On apprend aujourd’hui dans le « journal hebdomadaire indépendant » La Relève (entre guillemets, car ce « journal » vient d’essuyer un troisième blâme pour manque d’indépendance journalistique du Conseil de presse du Québec en moins d’un an, j’y reviendrai dans un billet futur, alors permettez-moi de mettre en doute la crédibilité journalistique dudit journal) que le conseiller municipal Dominic Lévesque quittera la vie politique au terme de son mandat qui prend fin en novembre prochain. Personnellement, ça me laisse de glace – outre le fait qu’il touchera probablement la prime de départ auquel il « a droit » en vertu de la loi.

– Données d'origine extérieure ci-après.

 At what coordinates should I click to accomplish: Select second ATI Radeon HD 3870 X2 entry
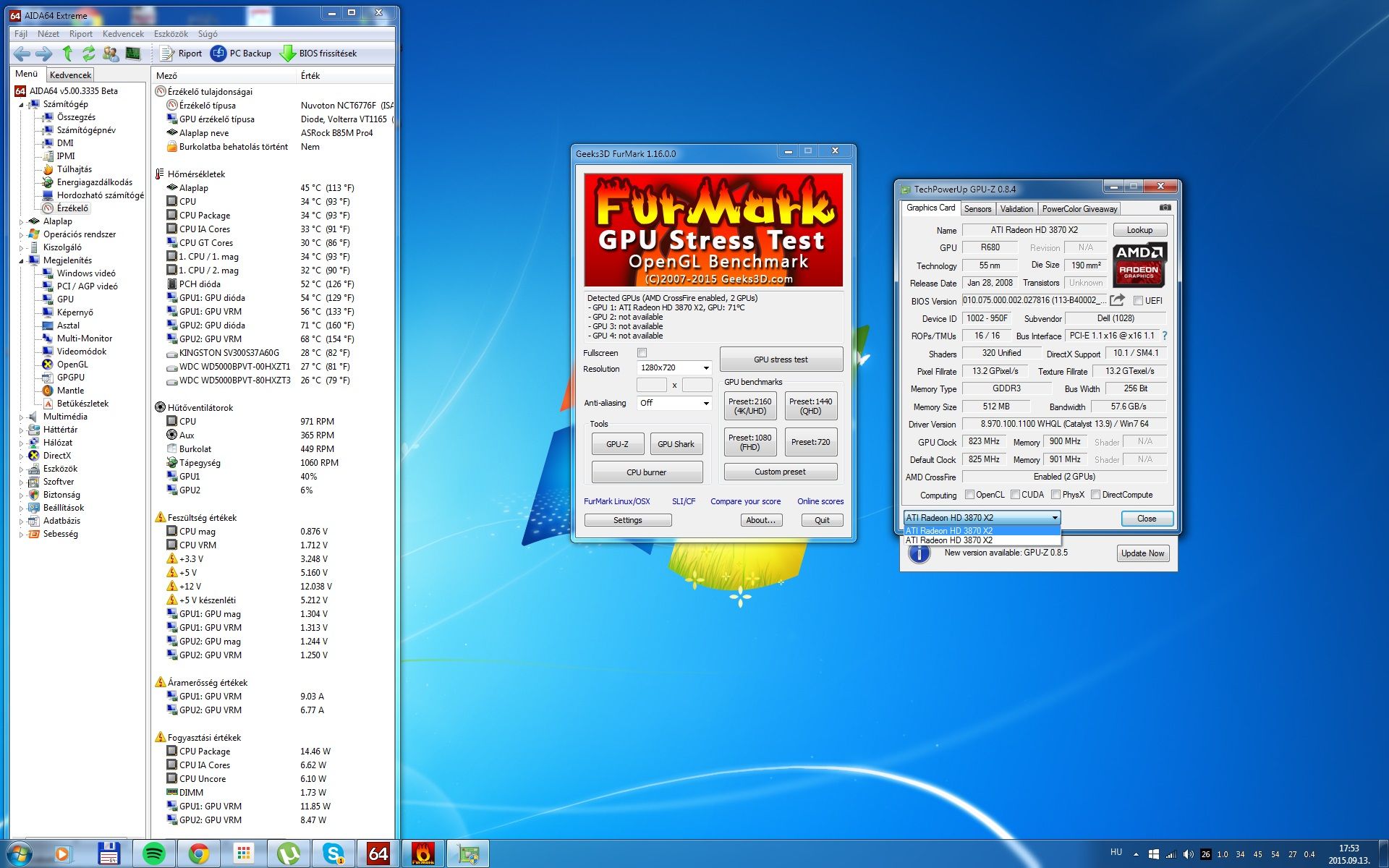[949, 540]

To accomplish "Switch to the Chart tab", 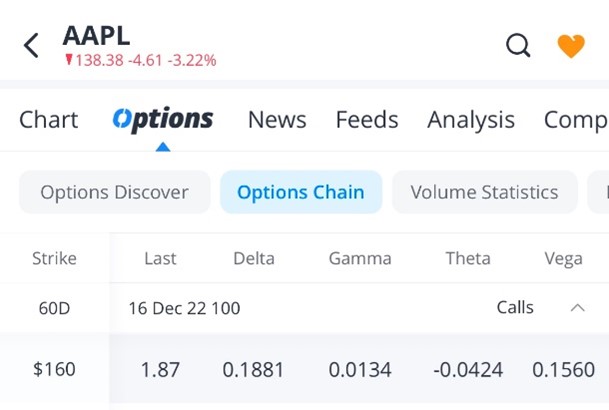I will click(x=48, y=120).
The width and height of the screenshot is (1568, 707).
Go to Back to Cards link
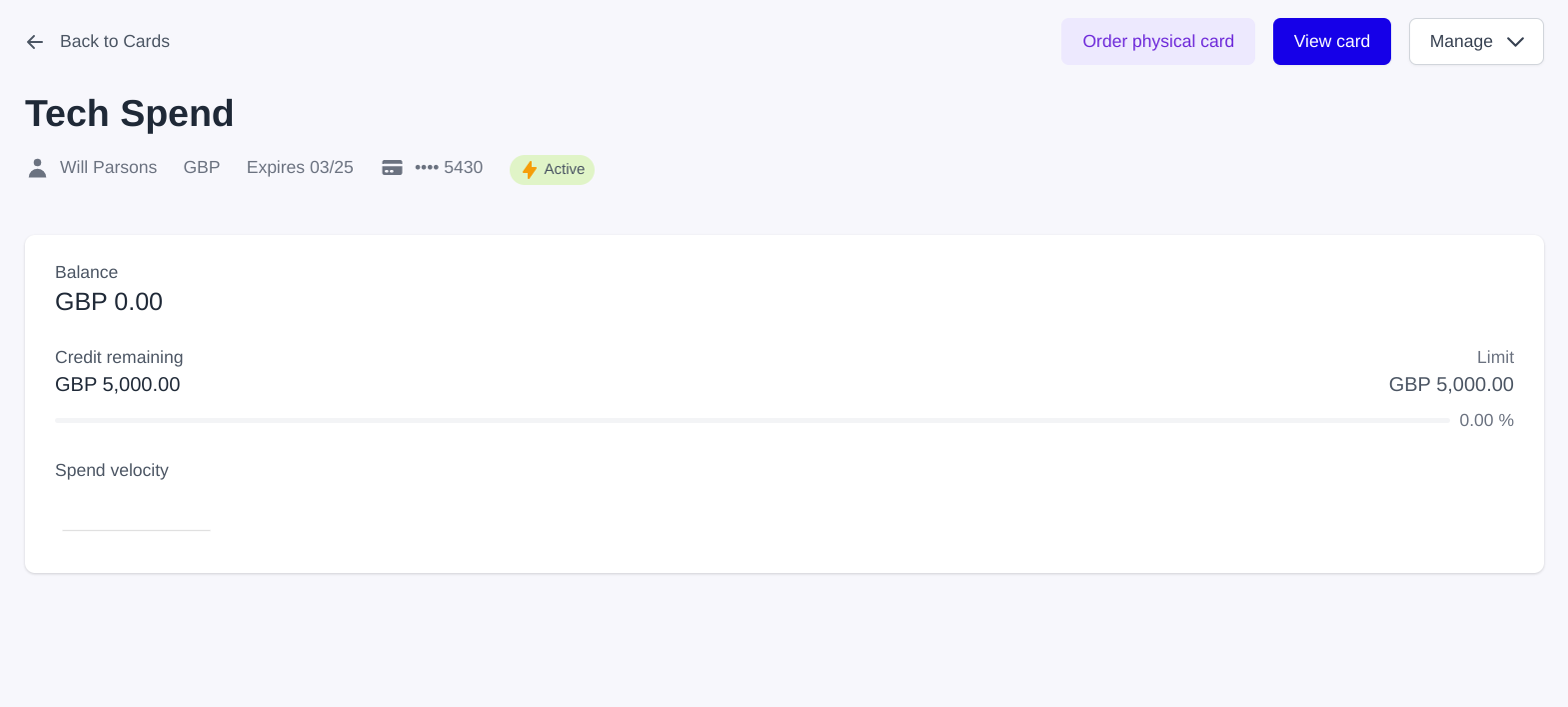tap(114, 42)
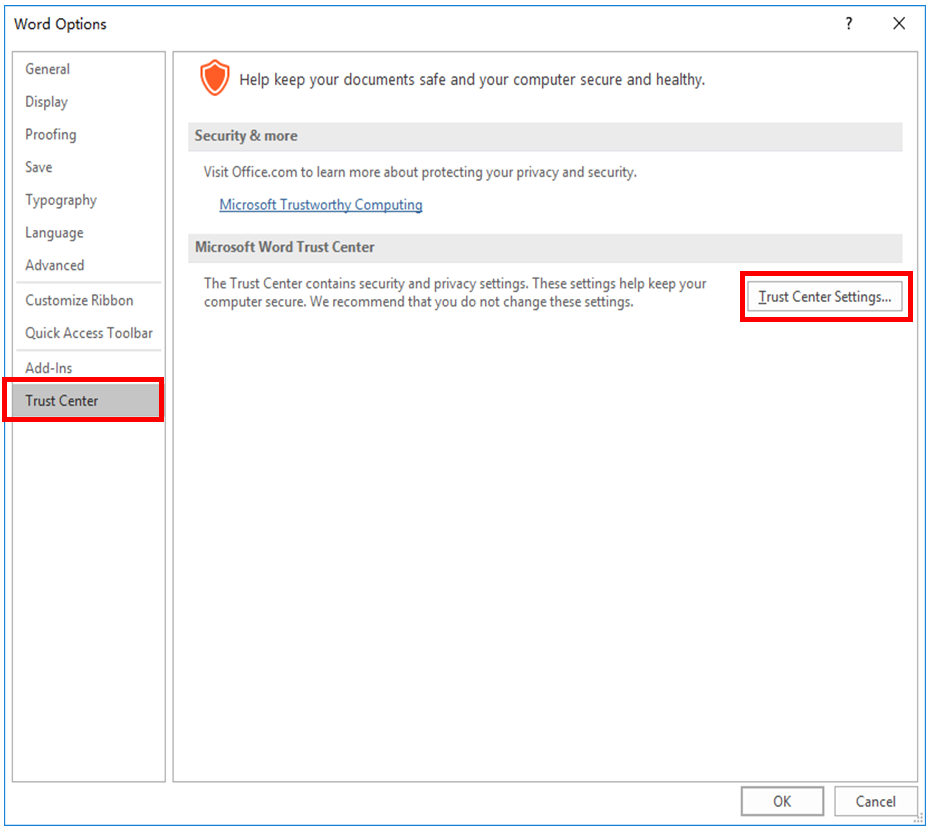This screenshot has height=833, width=929.
Task: Open the Microsoft Trustworthy Computing link
Action: (321, 205)
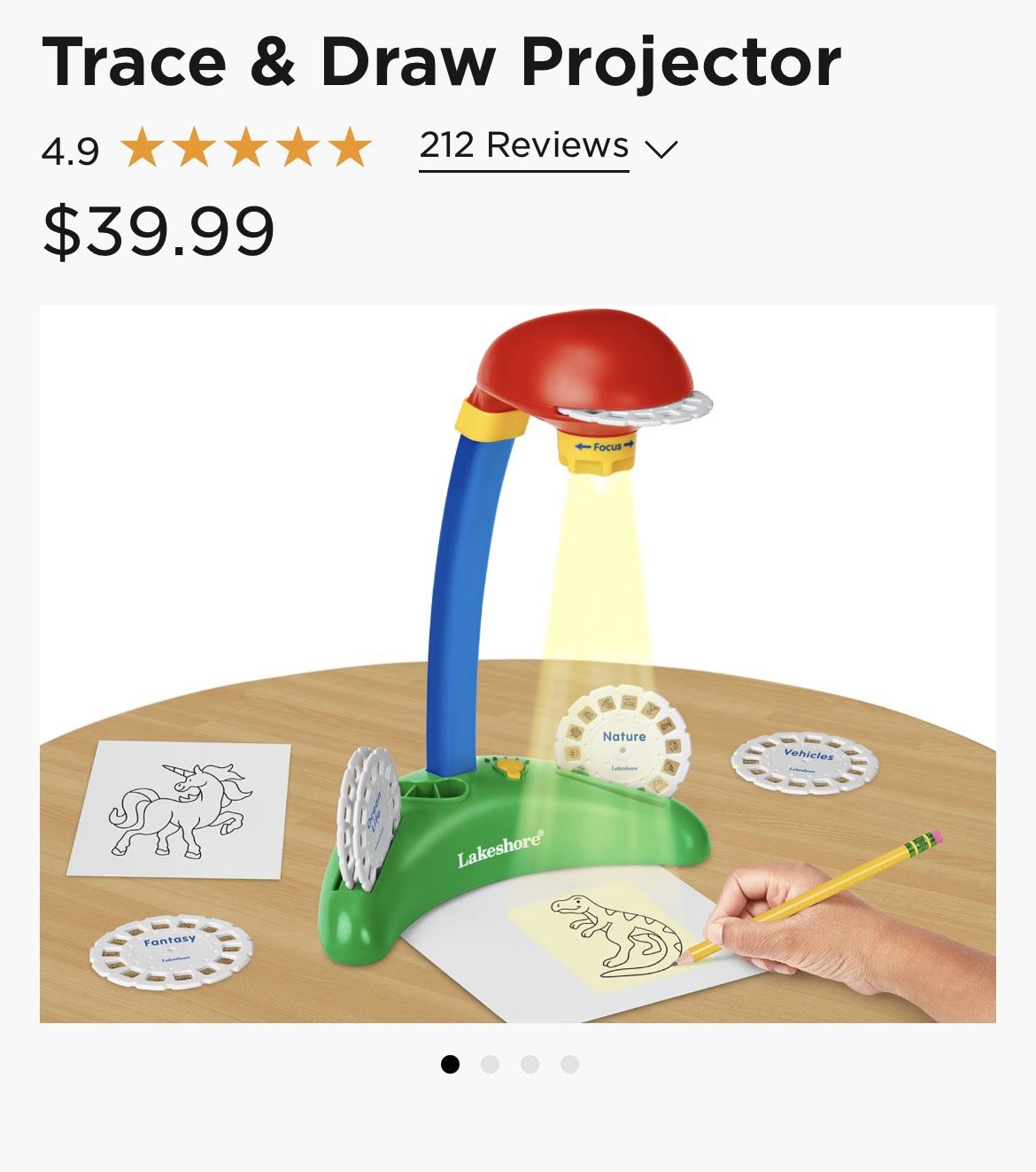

En huit ans, jamais ce conseiller n’a daigné me serrer la main ou m’adresser la parole – à l’époque où j’étais plus présent aux séances publiques du conseil municipal (auxquelles je n’assiste plus depuis des lunes tellement la complaisance qui y règne me pue au nez). Jamais, en huit ans, alors que je suis depuis 1977 citoyen à part entière de Boucherville. Il m’a toujours paru comme un personnage hautain et déconnecté de la population – exception faite des partisans d’Option citoyens-citoyennes, le parti fondé par Jean Martel en 2009. Dans mon livre à moi, un élu municipal se doit d’être accueillant et réceptif à l’égard de tous, mais bon…

On apprend notamment qu’il souhaite se consacrer davantage à l’enseignement. J’espère vivement pour ses futurs étudiants qu’il se montre plus passionné dans les cours qu’il animera que lors des présentations budgétaires – d’un platitude monumentale – qu’il livre chaque année en décembre au nom de la Ville de Boucherville depuis huit ans.

2017 est une année électorale. On sait déjà que ça brasse à Longueuil et à Brossard. On a appris aujourd’hui qu’il y aura élection à Saint-Bruno-de-Montarville. À Boucherville, silence radio.

Jean Martel et son équipe doivent quitter l’hôtel de ville en novembre prochain. Ils y sont depuis huit ans et l’époque où un maire régnait sur « sa ville » pendant des années est révolue, d’autant plus à la lumière des scandales ayant secoué la politique municipale au cours des dernières années, scandales attribuables à des élus municipaux ayant collé trop longtemps. Une démocratie saine est une démocratie qui évolue, où il y a un changement de garde à intervalles réguliers. Il est à espérer qu’une équipe se manifeste ou que, au minimum, il y ait de l’opposition au sein du prochain conseil municipal. Ça manque cruellement ici depuis des lunes et ça paraît depuis déjà plusieurs années. C’est malsain!

Mes années d’interaction avec divers acteurs s’y connaissant m’ont convaincu que les coûts de l’ère Martel seront élevés et se manifesteront tôt ou tard. M. Lévesque, bonne retraite politique et, de grâce – si Boucherville vous tient tant à cœur –, renoncez à votre prime de départ en novembre prochain, contrairement à votre ancienne collègue, Alexandra Capone, qui a eu l’audace d’y toucher alors qu’elle a démissionné de son poste en plein mandat parce que son conjoint poursuivait la ville que vous gérez si bien depuis 2009.